The argument has been raised that it never would be interesting to call the setter and getter functions with their function syntax (i.e. `foo=(17) or x->`foo=(17)), but to that I respond: Prove it. All other special functions have been useful in function form, so it's not safe to say these would never be useful that way. And if they are used in function form then it follows that it's interesting control access to them too.
Another reason is that other modifiers of a completely different nature could be added in the future. In that situation we could get into the murky situation that some modifiers apply to the functions themselves while others apply to the symbol, or maybe both.
A third reason is that it completely avoids the ambiguity when the getter and the setter are given different visibility. Which visibility should apply to the "virtual variable" in that case?
Following this reasoning, modifiers should apply to the getters and setters themselves and the "virtual variable" should always be public.

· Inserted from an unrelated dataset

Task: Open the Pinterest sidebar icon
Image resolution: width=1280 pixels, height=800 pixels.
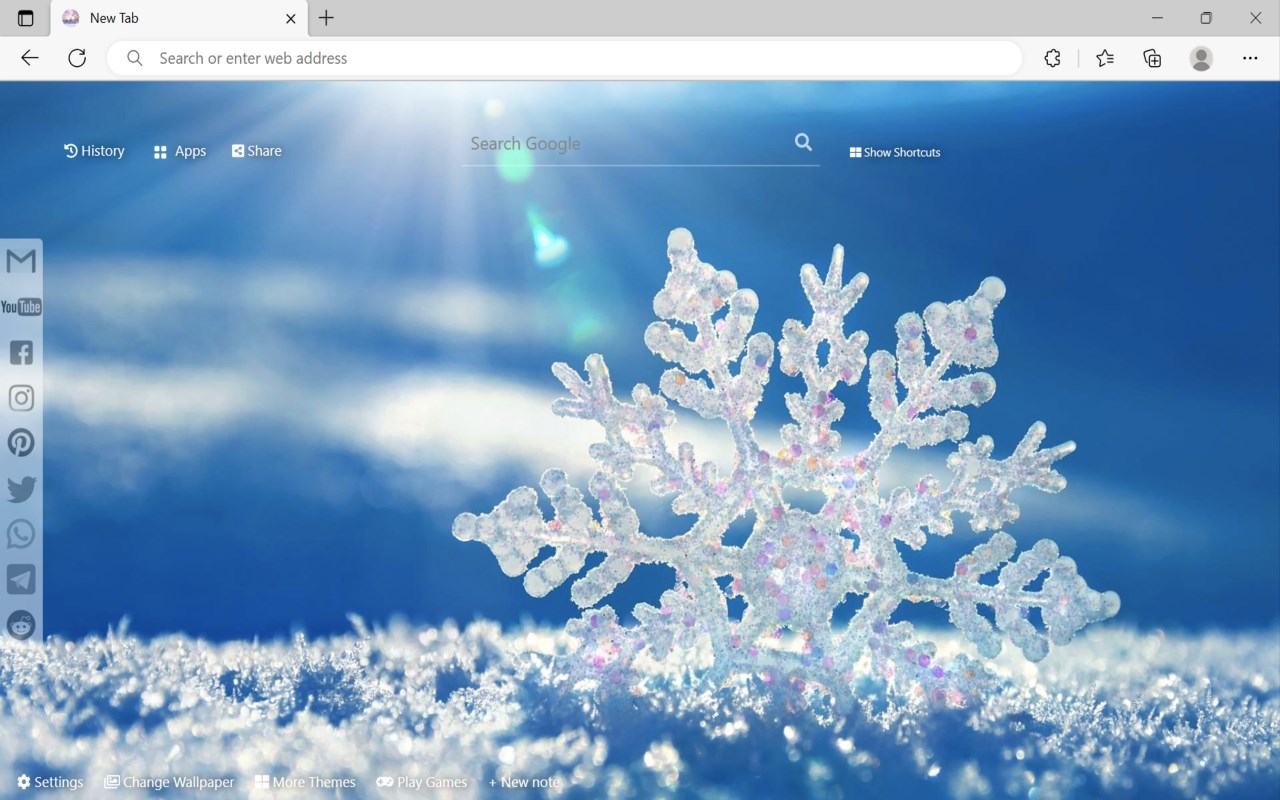Action: click(21, 443)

That I think would work well, but in case the virtual variable needs protection, it could be solved using the void declaration syntax. I don't consider that very important to fix right away, though.
- Martin Stjerholm wanted his work with Locale.Charset.EncodeError / DecodeError to be finished before 7.8.
could you elaborate what needs to be done here? it sounds like something that doesn't require indepth experience with the pike internals.
The job is mainly to fix the Charset module to actually throw these errors. It's just a SMOP.